Records provided:
- - - -
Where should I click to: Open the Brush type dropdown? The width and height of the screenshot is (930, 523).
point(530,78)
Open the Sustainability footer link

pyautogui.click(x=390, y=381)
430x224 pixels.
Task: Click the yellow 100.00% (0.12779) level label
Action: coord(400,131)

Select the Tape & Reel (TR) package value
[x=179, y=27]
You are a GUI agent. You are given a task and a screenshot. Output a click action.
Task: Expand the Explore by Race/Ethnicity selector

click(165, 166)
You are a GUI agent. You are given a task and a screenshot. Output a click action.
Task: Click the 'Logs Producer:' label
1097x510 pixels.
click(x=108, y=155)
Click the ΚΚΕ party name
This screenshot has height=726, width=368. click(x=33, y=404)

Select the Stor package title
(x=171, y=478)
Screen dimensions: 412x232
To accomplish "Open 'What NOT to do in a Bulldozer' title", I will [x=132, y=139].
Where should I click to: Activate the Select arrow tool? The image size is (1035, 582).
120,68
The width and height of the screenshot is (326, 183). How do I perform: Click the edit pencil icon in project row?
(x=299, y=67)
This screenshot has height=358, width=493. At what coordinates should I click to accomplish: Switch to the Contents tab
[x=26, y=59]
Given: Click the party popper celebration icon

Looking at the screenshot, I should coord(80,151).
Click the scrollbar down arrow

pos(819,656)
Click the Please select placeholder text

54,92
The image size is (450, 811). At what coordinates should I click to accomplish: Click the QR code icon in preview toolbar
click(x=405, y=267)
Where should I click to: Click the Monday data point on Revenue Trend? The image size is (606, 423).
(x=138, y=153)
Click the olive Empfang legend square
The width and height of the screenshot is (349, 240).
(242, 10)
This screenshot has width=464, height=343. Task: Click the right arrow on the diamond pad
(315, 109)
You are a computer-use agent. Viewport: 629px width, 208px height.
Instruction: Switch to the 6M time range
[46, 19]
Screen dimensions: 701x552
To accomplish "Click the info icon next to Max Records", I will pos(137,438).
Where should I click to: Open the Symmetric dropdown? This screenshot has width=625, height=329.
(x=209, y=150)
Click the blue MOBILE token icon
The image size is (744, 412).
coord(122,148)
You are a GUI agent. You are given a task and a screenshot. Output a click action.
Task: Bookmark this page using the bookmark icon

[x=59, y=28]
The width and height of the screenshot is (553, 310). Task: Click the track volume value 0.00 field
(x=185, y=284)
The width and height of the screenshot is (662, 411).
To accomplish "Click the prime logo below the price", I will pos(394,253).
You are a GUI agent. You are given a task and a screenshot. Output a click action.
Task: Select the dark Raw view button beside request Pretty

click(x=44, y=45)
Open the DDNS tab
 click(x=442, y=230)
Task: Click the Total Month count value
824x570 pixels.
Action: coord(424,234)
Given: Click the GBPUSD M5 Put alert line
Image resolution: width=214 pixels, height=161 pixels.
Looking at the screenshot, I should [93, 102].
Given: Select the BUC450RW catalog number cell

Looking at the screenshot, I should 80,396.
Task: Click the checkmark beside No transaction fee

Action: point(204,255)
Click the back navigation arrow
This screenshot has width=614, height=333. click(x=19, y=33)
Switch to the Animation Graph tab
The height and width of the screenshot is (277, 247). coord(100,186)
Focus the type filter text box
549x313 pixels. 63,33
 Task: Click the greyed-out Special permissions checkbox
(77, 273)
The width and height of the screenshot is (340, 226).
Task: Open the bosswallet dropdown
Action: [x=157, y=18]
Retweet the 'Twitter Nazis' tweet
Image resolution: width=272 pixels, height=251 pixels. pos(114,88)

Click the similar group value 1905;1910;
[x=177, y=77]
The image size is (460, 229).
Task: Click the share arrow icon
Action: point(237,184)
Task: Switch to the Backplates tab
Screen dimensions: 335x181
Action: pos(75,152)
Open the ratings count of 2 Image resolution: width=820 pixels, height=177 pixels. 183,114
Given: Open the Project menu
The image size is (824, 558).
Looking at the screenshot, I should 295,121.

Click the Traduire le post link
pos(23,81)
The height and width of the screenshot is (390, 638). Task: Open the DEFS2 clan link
- - - -
Work required: What lines of the data include the word "count"? Copy each of them.

Answer section:
Task: Click the Total Month count value
Open the ratings count of 2 Image resolution: width=820 pixels, height=177 pixels. 183,114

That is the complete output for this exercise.